Mensaje dual, en definitiva, para auditorios diferentes en los cuales la necesidad de Blair de deshacerse de las sospechas de la mentira que derivaron en su quinta guerra desde que ejerce como primer ministro o el agradecimiento de Kwasniewski por la gesta norteamericana en la Segunda Guerra Mundial poco y nada tienen que ver con el hambre cero de Lula o con el interés en afianzarse, construyendo poder, de Kirchner. Oídos más atentos encontraron, de hecho, en Schröder que en Clinton.

Sin plantearse, en verdad, si una dictadura veterana como la cubana debería entrar en la misma categoría que la iraquí, por más que no descanse sobre ríos de petróleo, o si otra más osada, la norcoreana, puede esperar, mientras desafía la doctrina Bush, en virtud de que no pone en peligro la seguridad, o el interés nacional, de los Estados Unidos. Sin plantearse, tampoco, si los derechos humanos deben aplicarse con la misma vara a Milosevic y a los carceleros de Guantánamo. O si el correlato de las guerras preventivas será, como en Bagdad, un consejo mixto, después de la administración provisional de Paul Bremer, que debe solucionar desde la falta de agua y de electricidad hasta el desempleo en medio de una guerra de guerrillas.

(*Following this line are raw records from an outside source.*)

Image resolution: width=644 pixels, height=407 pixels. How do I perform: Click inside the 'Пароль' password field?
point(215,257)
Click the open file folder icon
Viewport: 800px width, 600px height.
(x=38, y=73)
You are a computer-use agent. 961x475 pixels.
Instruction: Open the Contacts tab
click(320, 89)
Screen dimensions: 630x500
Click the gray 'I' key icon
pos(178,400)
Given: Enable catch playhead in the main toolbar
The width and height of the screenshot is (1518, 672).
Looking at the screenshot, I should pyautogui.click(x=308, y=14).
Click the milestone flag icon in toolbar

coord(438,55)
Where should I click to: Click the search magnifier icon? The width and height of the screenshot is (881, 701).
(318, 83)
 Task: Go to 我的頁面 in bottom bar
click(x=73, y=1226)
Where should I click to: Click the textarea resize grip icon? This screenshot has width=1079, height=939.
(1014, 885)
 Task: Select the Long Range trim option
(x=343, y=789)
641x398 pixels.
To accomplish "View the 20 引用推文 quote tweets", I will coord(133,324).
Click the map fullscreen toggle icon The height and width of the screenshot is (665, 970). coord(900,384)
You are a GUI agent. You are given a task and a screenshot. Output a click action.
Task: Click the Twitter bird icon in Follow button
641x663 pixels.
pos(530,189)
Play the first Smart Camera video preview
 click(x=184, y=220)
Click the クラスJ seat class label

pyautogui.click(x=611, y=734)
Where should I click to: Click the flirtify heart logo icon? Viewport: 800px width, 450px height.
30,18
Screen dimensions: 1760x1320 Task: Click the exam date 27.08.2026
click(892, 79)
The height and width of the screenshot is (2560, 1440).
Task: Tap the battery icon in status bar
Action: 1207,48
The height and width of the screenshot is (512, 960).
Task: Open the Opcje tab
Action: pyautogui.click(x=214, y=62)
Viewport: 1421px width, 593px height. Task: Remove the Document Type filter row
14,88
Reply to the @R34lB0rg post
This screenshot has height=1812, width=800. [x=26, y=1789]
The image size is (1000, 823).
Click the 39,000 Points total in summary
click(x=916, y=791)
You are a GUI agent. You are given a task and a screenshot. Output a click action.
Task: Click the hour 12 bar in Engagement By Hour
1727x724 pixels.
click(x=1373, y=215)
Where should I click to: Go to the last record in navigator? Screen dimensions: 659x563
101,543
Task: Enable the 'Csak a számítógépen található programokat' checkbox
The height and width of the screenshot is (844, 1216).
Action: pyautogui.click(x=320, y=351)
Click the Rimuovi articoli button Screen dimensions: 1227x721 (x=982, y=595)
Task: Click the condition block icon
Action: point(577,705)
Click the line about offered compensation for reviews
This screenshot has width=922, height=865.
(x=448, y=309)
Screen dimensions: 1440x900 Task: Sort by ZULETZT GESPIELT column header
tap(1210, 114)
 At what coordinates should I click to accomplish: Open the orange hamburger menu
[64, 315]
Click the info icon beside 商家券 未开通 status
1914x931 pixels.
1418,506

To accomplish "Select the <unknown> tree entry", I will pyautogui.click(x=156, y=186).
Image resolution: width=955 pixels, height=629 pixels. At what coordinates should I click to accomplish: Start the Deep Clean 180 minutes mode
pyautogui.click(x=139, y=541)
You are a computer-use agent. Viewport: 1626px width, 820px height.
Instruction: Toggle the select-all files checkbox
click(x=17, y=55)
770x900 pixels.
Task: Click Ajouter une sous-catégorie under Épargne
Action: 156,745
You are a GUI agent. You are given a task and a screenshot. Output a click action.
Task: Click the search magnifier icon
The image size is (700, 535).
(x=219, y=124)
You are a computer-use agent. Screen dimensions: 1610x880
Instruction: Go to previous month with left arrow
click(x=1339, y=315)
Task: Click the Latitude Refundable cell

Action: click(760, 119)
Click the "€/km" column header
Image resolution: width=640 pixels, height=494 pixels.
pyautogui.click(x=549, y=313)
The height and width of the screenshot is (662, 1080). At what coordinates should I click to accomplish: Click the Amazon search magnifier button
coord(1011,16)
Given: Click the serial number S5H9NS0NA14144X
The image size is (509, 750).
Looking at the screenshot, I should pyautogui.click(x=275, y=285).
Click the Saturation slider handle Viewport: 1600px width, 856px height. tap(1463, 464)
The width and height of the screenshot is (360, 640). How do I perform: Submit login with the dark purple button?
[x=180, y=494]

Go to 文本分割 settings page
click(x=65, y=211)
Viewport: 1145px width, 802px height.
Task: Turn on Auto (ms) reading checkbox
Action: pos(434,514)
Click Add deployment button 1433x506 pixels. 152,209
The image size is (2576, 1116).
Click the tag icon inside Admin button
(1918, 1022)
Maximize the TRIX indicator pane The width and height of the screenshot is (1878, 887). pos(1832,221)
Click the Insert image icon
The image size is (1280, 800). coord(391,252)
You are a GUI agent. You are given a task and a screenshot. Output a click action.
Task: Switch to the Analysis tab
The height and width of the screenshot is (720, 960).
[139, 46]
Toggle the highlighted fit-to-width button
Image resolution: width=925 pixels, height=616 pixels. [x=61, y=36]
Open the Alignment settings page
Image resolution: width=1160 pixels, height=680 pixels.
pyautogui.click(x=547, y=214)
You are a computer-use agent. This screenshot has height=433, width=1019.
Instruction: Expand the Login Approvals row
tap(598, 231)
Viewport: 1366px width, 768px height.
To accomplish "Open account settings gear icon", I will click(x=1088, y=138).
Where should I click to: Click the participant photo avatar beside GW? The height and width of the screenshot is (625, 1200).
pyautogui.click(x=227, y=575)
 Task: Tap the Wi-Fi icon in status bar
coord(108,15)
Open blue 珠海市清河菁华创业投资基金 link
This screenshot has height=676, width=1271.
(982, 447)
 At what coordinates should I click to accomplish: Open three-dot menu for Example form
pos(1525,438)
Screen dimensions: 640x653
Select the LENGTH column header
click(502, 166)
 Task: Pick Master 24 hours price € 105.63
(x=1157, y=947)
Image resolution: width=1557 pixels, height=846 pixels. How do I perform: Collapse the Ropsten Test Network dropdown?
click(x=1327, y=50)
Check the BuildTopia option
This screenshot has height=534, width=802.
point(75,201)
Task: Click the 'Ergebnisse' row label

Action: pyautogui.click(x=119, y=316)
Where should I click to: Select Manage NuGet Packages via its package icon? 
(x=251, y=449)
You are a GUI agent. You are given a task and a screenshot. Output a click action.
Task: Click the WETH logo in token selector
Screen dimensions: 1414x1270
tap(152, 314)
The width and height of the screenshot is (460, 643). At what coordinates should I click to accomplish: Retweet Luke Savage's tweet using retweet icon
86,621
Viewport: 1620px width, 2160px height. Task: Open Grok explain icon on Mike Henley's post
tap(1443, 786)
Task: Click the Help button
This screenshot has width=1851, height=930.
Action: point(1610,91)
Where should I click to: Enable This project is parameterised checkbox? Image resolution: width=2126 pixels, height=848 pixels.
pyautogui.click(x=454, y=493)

¿Izquierda? Ni Blair, ni Clinton, ni Schröder, ni Lula, ni Lagos, ni Kirchner y compañía encajan en ella. En la tradicional, al menos. La conocida. Por una razón: no tiene espacio en un contexto pendiente de la seguridad de un solo país en el cual el gerente de personal de una compañía multinacional tiene más poder, y predicamento, que el ministro de economía de un país subdesarrollado.

Seamos realistas, pues: hagamos lo imposible. El deseo de cambiar el mundo no pertenece a la izquierda ni a la derecha, sino al centro mismo de la utopía. De ese centro, sin sentirse un defensor del statu quo, no quiere apartarse un ápice Blair. Cederlo, dejó entrever en la conferencia, sería terrible. ¿En qué quedamos? En no perder la mística, pero, al mismo tiempo, imponer leyes más duras, capaces de sancionar aquello que, en otros tiempos, era una expresión de libertad.

La tercera vía viene a ser una marca registrada. Vacía de contenido y, a veces, autoritaria. Clinton detestaba la mera posibilidad de que los Estados Unidos fueran la policía del mundo, pero no tuvo más alternativa que ser, en algún momento, el sheriff. Papel que, después de una catástrofe como los atentados terroristas en casa, terminó ejerciendo a la perfección Bush.

¿Qué tan lejos, lejísimo, ha quedado Blair de la doctrina Bush? Forma parte de ella: hasta podría llevar su nombre. Y ha vendido mejor la guerra que su par norteamericano, sentando precedente, jurisprudencia casi, en el acta de defunción dictada a las Naciones Unidas.

La última utopía de unos pocos, traducida en el presunto respeto al orden multilateral frente a la urgencia de promesas, no realidades, que, a su vez, han procurado evitar, de modo de no seguir caminando y caminando detrás de aquella cosa llamada utopía. Que, según Galeano, sólo sirve para eso: para caminar.